▶ Exercise directions
Repeat nothing but the lines below running from the one containing "[Real Madrid-Malaga: pronostico, quote" to the one containing "Gestionar opciones (471, 2494)". Keep both end lines.

▶ Input data
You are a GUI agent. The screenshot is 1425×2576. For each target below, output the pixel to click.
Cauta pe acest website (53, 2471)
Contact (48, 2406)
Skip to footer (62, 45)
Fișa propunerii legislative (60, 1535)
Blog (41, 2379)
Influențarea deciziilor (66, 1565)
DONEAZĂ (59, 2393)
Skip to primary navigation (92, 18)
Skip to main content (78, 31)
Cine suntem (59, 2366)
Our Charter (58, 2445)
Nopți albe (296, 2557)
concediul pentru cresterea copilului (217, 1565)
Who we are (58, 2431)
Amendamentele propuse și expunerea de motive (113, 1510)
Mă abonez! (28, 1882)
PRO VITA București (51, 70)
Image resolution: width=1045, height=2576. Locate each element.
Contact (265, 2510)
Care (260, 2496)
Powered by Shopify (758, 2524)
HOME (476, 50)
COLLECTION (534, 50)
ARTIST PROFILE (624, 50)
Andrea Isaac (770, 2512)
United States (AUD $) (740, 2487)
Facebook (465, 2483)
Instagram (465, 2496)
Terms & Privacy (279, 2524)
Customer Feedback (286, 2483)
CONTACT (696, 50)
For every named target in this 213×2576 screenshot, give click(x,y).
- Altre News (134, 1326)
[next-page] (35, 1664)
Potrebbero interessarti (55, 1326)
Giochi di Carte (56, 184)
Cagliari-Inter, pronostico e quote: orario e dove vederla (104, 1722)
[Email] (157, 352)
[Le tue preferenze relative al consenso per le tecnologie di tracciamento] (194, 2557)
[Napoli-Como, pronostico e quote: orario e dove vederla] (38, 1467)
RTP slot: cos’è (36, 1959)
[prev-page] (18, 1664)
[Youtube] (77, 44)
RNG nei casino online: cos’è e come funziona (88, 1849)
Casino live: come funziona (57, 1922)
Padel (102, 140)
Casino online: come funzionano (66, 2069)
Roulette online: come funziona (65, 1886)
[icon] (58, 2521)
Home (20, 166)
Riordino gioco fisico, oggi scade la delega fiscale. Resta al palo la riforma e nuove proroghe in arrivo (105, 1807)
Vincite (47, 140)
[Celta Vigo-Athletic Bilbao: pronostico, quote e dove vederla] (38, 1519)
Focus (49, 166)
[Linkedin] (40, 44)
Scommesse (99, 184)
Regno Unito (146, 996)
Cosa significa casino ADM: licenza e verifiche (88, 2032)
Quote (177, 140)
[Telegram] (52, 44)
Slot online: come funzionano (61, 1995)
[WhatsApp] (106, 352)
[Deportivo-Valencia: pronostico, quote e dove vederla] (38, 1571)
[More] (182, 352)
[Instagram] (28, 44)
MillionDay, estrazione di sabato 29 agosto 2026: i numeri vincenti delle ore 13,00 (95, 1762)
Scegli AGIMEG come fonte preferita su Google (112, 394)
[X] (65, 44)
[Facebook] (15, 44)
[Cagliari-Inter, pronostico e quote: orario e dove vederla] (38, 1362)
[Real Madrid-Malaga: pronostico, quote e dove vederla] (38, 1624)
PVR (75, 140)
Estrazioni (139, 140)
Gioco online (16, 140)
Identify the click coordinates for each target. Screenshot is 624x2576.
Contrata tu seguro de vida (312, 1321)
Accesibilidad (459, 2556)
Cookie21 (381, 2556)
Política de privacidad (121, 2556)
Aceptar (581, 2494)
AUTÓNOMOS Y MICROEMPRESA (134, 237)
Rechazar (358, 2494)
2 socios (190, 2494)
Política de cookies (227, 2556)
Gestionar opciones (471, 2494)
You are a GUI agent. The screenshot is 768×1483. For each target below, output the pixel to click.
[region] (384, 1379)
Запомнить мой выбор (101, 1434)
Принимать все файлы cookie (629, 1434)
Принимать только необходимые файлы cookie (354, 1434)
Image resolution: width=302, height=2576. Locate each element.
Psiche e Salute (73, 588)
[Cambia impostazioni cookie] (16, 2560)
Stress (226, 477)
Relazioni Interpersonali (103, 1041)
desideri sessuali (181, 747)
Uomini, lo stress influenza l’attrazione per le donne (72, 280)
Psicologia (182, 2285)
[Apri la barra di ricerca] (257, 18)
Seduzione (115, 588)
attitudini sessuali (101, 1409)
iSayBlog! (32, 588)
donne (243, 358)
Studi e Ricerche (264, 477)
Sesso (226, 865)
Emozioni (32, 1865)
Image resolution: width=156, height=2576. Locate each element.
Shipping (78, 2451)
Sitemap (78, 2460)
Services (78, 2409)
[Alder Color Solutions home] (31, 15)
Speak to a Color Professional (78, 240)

▶ Task result
[Real Madrid-Malaga: pronostico, quote e dove vederla] (38, 1624)
PVR (75, 140)
Estrazioni (139, 140)
Gioco online (16, 140)
Identify the click coordinates for each target. Screenshot is 624x2576.
Contrata tu seguro de vida (312, 1321)
Accesibilidad (459, 2556)
Cookie21 (381, 2556)
Política de privacidad (121, 2556)
Aceptar (581, 2494)
AUTÓNOMOS Y MICROEMPRESA (134, 237)
Rechazar (358, 2494)
2 socios (190, 2494)
Política de cookies (227, 2556)
Gestionar opciones (471, 2494)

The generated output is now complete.